- _Aim_
Write out all the entries below as a numbered list, leaving out any blank lines.

- _Listed records_

------------------------------------

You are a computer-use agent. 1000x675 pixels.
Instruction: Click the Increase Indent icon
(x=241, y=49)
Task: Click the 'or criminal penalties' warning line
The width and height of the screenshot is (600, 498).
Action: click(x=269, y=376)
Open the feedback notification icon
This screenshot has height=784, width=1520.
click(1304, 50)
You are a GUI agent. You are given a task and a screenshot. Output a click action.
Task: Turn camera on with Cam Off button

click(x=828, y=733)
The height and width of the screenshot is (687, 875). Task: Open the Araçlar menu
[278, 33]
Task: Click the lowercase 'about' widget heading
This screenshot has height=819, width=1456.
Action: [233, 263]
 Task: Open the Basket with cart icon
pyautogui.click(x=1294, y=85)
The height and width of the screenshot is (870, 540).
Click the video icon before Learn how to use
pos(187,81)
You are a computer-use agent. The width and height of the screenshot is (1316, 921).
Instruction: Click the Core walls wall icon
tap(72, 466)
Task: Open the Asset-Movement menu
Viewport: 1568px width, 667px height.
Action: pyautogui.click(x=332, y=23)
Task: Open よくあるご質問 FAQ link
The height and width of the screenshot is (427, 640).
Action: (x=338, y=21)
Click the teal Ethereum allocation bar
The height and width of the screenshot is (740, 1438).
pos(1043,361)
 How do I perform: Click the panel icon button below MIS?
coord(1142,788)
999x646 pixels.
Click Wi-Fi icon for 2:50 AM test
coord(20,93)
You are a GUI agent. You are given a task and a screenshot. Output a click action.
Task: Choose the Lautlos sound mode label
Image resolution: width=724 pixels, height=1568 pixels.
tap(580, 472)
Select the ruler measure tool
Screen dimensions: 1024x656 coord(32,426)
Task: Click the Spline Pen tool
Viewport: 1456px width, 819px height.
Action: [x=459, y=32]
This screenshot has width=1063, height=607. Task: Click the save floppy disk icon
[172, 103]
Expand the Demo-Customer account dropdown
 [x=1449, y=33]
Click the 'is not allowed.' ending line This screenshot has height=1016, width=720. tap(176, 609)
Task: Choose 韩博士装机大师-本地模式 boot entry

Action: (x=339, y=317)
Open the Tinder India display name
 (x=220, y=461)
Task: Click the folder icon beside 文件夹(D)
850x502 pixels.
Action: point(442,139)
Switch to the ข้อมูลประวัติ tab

------------------------------------

- _Result below_
1. You are a computer-use agent. 1000x675 pixels.
2. Instruction: Click the Increase Indent icon
3. (x=241, y=49)
4. Task: Click the 'or criminal penalties' warning line
5. The width and height of the screenshot is (600, 498).
6. Action: click(x=269, y=376)
7. Open the feedback notification icon
8. This screenshot has height=784, width=1520.
9. click(1304, 50)
10. You are a GUI agent. You are given a task and a screenshot. Output a click action.
11. Task: Turn camera on with Cam Off button
12. click(x=828, y=733)
13. The height and width of the screenshot is (687, 875). Task: Open the Araçlar menu
14. [278, 33]
15. Task: Click the lowercase 'about' widget heading
16. This screenshot has height=819, width=1456.
17. Action: [233, 263]
18.  Task: Open the Basket with cart icon
19. pyautogui.click(x=1294, y=85)
20. The height and width of the screenshot is (870, 540).
21. Click the video icon before Learn how to use
22. pos(187,81)
23. You are a computer-use agent. The width and height of the screenshot is (1316, 921).
24. Instruction: Click the Core walls wall icon
25. tap(72, 466)
26. Task: Open the Asset-Movement menu
27. Viewport: 1568px width, 667px height.
28. Action: pyautogui.click(x=332, y=23)
29. Task: Open よくあるご質問 FAQ link
30. The height and width of the screenshot is (427, 640).
31. Action: (x=338, y=21)
32. Click the teal Ethereum allocation bar
33. The height and width of the screenshot is (740, 1438).
34. pos(1043,361)
35.  How do I perform: Click the panel icon button below MIS?
36. coord(1142,788)
37. 999x646 pixels.
38. Click Wi-Fi icon for 2:50 AM test
39. coord(20,93)
40. You are a GUI agent. You are given a task and a screenshot. Output a click action.
41. Task: Choose the Lautlos sound mode label
42. Image resolution: width=724 pixels, height=1568 pixels.
43. tap(580, 472)
44. Select the ruler measure tool
45. Screen dimensions: 1024x656 coord(32,426)
46. Task: Click the Spline Pen tool
47. Viewport: 1456px width, 819px height.
48. Action: [x=459, y=32]
49. This screenshot has width=1063, height=607. Task: Click the save floppy disk icon
50. [172, 103]
51. Expand the Demo-Customer account dropdown
52.  [x=1449, y=33]
53. Click the 'is not allowed.' ending line This screenshot has height=1016, width=720. tap(176, 609)
54. Task: Choose 韩博士装机大师-本地模式 boot entry
55. Action: (x=339, y=317)
56. Open the Tinder India display name
57.  (x=220, y=461)
58. Task: Click the folder icon beside 文件夹(D)
59. 850x502 pixels.
60. Action: point(442,139)
61. Switch to the ข้อมูลประวัติ tab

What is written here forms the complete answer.